Element and text location data
┌──

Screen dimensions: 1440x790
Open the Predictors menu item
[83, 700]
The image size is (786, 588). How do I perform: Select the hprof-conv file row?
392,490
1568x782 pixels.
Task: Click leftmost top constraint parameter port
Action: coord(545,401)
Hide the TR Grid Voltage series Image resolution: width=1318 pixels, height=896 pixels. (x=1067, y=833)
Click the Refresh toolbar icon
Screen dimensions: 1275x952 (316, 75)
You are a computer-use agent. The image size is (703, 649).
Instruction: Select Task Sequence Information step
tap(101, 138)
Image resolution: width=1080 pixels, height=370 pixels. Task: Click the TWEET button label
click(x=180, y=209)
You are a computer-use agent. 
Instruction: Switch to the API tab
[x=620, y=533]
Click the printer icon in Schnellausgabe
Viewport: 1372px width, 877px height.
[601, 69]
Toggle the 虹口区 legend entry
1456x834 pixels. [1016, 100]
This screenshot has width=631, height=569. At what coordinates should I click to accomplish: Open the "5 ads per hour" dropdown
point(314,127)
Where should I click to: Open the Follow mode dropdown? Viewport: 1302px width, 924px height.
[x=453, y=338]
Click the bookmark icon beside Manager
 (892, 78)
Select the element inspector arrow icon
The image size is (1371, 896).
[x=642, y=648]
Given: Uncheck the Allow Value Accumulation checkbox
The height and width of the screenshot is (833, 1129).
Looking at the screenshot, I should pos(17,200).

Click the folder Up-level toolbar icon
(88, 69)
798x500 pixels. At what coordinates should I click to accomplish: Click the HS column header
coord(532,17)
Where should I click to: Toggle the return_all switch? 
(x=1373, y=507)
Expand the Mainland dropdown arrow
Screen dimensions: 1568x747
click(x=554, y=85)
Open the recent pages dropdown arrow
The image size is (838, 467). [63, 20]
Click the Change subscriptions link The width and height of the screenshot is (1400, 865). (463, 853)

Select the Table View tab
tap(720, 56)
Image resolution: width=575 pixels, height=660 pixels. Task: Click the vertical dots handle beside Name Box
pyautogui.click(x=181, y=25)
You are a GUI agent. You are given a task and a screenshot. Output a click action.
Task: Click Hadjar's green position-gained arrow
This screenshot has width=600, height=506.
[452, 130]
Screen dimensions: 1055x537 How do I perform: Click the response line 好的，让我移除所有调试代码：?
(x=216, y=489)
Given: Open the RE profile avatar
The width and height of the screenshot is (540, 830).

└──

STATED PROBLEM: Rewrite all of the entries above, putting "Reload" in place of "Refresh" and leaving everything else unchanged.

TASK ANSWER:
Screen dimensions: 1440x790
Open the Predictors menu item
[83, 700]
The image size is (786, 588). How do I perform: Select the hprof-conv file row?
392,490
1568x782 pixels.
Task: Click leftmost top constraint parameter port
Action: coord(545,401)
Hide the TR Grid Voltage series Image resolution: width=1318 pixels, height=896 pixels. (x=1067, y=833)
Click the Reload toolbar icon
Screen dimensions: 1275x952 (316, 75)
You are a computer-use agent. The image size is (703, 649).
Instruction: Select Task Sequence Information step
tap(101, 138)
Image resolution: width=1080 pixels, height=370 pixels. Task: Click the TWEET button label
click(x=180, y=209)
You are a computer-use agent. 
Instruction: Switch to the API tab
[x=620, y=533]
Click the printer icon in Schnellausgabe
Viewport: 1372px width, 877px height.
[601, 69]
Toggle the 虹口区 legend entry
1456x834 pixels. [1016, 100]
This screenshot has width=631, height=569. At what coordinates should I click to accomplish: Open the "5 ads per hour" dropdown
point(314,127)
Where should I click to: Open the Follow mode dropdown? Viewport: 1302px width, 924px height.
[x=453, y=338]
Click the bookmark icon beside Manager
 (892, 78)
Select the element inspector arrow icon
The image size is (1371, 896).
[x=642, y=648]
Given: Uncheck the Allow Value Accumulation checkbox
The height and width of the screenshot is (833, 1129).
Looking at the screenshot, I should pos(17,200).

Click the folder Up-level toolbar icon
(88, 69)
798x500 pixels. At what coordinates should I click to accomplish: Click the HS column header
coord(532,17)
Where should I click to: Toggle the return_all switch? 
(x=1373, y=507)
Expand the Mainland dropdown arrow
Screen dimensions: 1568x747
click(x=554, y=85)
Open the recent pages dropdown arrow
The image size is (838, 467). [63, 20]
Click the Change subscriptions link The width and height of the screenshot is (1400, 865). (463, 853)

Select the Table View tab
tap(720, 56)
Image resolution: width=575 pixels, height=660 pixels. Task: Click the vertical dots handle beside Name Box
pyautogui.click(x=181, y=25)
You are a GUI agent. You are given a task and a screenshot. Output a click action.
Task: Click Hadjar's green position-gained arrow
This screenshot has width=600, height=506.
[452, 130]
Screen dimensions: 1055x537 How do I perform: Click the response line 好的，让我移除所有调试代码：?
(x=216, y=489)
Given: Open the RE profile avatar
The width and height of the screenshot is (540, 830).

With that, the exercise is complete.